Copy every one of the following items word for word, keeping each line as it appears.

— begin —

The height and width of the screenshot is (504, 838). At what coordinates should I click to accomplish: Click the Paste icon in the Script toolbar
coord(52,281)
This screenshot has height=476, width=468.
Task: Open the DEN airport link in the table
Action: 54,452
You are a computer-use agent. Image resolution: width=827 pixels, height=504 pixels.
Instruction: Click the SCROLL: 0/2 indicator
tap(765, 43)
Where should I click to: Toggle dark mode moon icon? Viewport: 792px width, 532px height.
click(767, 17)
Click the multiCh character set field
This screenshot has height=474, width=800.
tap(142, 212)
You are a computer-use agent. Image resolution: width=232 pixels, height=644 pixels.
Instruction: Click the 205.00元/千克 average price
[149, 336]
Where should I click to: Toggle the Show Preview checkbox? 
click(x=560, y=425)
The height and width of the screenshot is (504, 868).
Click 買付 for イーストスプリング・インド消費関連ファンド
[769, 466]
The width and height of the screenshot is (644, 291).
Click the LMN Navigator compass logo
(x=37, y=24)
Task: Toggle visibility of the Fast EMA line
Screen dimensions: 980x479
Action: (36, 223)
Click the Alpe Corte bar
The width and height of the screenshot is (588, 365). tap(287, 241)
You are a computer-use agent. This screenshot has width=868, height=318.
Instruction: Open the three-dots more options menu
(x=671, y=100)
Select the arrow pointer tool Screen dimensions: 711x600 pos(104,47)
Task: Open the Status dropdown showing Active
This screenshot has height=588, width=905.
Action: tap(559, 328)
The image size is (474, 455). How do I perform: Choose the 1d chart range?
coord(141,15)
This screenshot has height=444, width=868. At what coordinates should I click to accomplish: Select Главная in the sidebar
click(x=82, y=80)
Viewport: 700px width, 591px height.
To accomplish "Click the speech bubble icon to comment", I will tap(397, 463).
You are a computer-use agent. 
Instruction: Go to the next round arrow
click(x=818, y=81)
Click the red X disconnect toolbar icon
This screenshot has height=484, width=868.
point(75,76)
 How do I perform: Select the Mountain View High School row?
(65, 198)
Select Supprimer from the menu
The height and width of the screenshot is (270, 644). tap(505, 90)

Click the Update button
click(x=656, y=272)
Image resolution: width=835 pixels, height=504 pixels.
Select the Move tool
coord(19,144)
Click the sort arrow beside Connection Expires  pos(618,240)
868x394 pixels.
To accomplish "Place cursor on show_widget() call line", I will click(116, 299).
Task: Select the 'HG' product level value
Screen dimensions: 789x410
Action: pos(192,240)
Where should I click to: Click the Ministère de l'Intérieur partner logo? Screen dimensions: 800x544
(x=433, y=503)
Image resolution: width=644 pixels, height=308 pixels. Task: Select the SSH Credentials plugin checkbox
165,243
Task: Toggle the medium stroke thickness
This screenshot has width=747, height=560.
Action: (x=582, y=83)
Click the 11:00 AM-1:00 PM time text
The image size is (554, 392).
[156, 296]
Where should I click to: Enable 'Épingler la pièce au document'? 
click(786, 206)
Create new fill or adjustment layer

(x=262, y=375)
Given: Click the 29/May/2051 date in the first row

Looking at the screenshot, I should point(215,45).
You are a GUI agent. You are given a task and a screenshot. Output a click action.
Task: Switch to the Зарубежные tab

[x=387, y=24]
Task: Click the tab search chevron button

— end —

■ **Response below**
The height and width of the screenshot is (504, 838). At what coordinates should I click to accomplish: Click the Paste icon in the Script toolbar
coord(52,281)
This screenshot has height=476, width=468.
Task: Open the DEN airport link in the table
Action: 54,452
You are a computer-use agent. Image resolution: width=827 pixels, height=504 pixels.
Instruction: Click the SCROLL: 0/2 indicator
tap(765, 43)
Where should I click to: Toggle dark mode moon icon? Viewport: 792px width, 532px height.
click(767, 17)
Click the multiCh character set field
This screenshot has height=474, width=800.
tap(142, 212)
You are a computer-use agent. Image resolution: width=232 pixels, height=644 pixels.
Instruction: Click the 205.00元/千克 average price
[149, 336]
Where should I click to: Toggle the Show Preview checkbox? 
click(x=560, y=425)
The height and width of the screenshot is (504, 868).
Click 買付 for イーストスプリング・インド消費関連ファンド
[769, 466]
The width and height of the screenshot is (644, 291).
Click the LMN Navigator compass logo
(x=37, y=24)
Task: Toggle visibility of the Fast EMA line
Screen dimensions: 980x479
Action: (36, 223)
Click the Alpe Corte bar
The width and height of the screenshot is (588, 365). tap(287, 241)
You are a computer-use agent. This screenshot has width=868, height=318.
Instruction: Open the three-dots more options menu
(x=671, y=100)
Select the arrow pointer tool Screen dimensions: 711x600 pos(104,47)
Task: Open the Status dropdown showing Active
This screenshot has height=588, width=905.
Action: tap(559, 328)
The image size is (474, 455). How do I perform: Choose the 1d chart range?
coord(141,15)
This screenshot has height=444, width=868. At what coordinates should I click to accomplish: Select Главная in the sidebar
click(x=82, y=80)
Viewport: 700px width, 591px height.
To accomplish "Click the speech bubble icon to comment", I will tap(397, 463).
You are a computer-use agent. 
Instruction: Go to the next round arrow
click(x=818, y=81)
Click the red X disconnect toolbar icon
This screenshot has height=484, width=868.
point(75,76)
 How do I perform: Select the Mountain View High School row?
(65, 198)
Select Supprimer from the menu
The height and width of the screenshot is (270, 644). tap(505, 90)

Click the Update button
click(x=656, y=272)
Image resolution: width=835 pixels, height=504 pixels.
Select the Move tool
coord(19,144)
Click the sort arrow beside Connection Expires  pos(618,240)
868x394 pixels.
To accomplish "Place cursor on show_widget() call line", I will click(116, 299).
Task: Select the 'HG' product level value
Screen dimensions: 789x410
Action: pos(192,240)
Where should I click to: Click the Ministère de l'Intérieur partner logo? Screen dimensions: 800x544
(x=433, y=503)
Image resolution: width=644 pixels, height=308 pixels. Task: Select the SSH Credentials plugin checkbox
165,243
Task: Toggle the medium stroke thickness
This screenshot has width=747, height=560.
Action: (x=582, y=83)
Click the 11:00 AM-1:00 PM time text
The image size is (554, 392).
[156, 296]
Where should I click to: Enable 'Épingler la pièce au document'? 
click(786, 206)
Create new fill or adjustment layer

(x=262, y=375)
Given: Click the 29/May/2051 date in the first row

Looking at the screenshot, I should point(215,45).
You are a GUI agent. You are given a task and a screenshot. Output a click action.
Task: Switch to the Зарубежные tab

[x=387, y=24]
Task: Click the tab search chevron button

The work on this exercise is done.